==== Data shown

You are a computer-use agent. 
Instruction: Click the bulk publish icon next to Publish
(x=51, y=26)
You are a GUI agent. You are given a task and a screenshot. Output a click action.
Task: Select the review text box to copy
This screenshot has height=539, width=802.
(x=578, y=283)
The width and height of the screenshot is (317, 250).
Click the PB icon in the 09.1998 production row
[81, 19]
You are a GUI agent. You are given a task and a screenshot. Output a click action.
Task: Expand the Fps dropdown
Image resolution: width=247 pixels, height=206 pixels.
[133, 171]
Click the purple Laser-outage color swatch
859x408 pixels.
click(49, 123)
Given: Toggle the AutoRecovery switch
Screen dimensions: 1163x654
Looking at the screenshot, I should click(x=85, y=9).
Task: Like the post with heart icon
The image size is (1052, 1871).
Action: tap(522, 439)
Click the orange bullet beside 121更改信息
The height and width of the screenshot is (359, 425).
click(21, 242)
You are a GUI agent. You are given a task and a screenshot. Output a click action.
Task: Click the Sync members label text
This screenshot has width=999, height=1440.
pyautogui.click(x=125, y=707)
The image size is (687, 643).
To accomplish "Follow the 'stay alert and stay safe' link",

========

### What you will do
Please copy, without any change, the lines of the material from the first through the one containing "Task: Select the review text box to copy". Write nothing else.

### Solution to this problem
You are a computer-use agent. 
Instruction: Click the bulk publish icon next to Publish
(x=51, y=26)
You are a GUI agent. You are given a task and a screenshot. Output a click action.
Task: Select the review text box to copy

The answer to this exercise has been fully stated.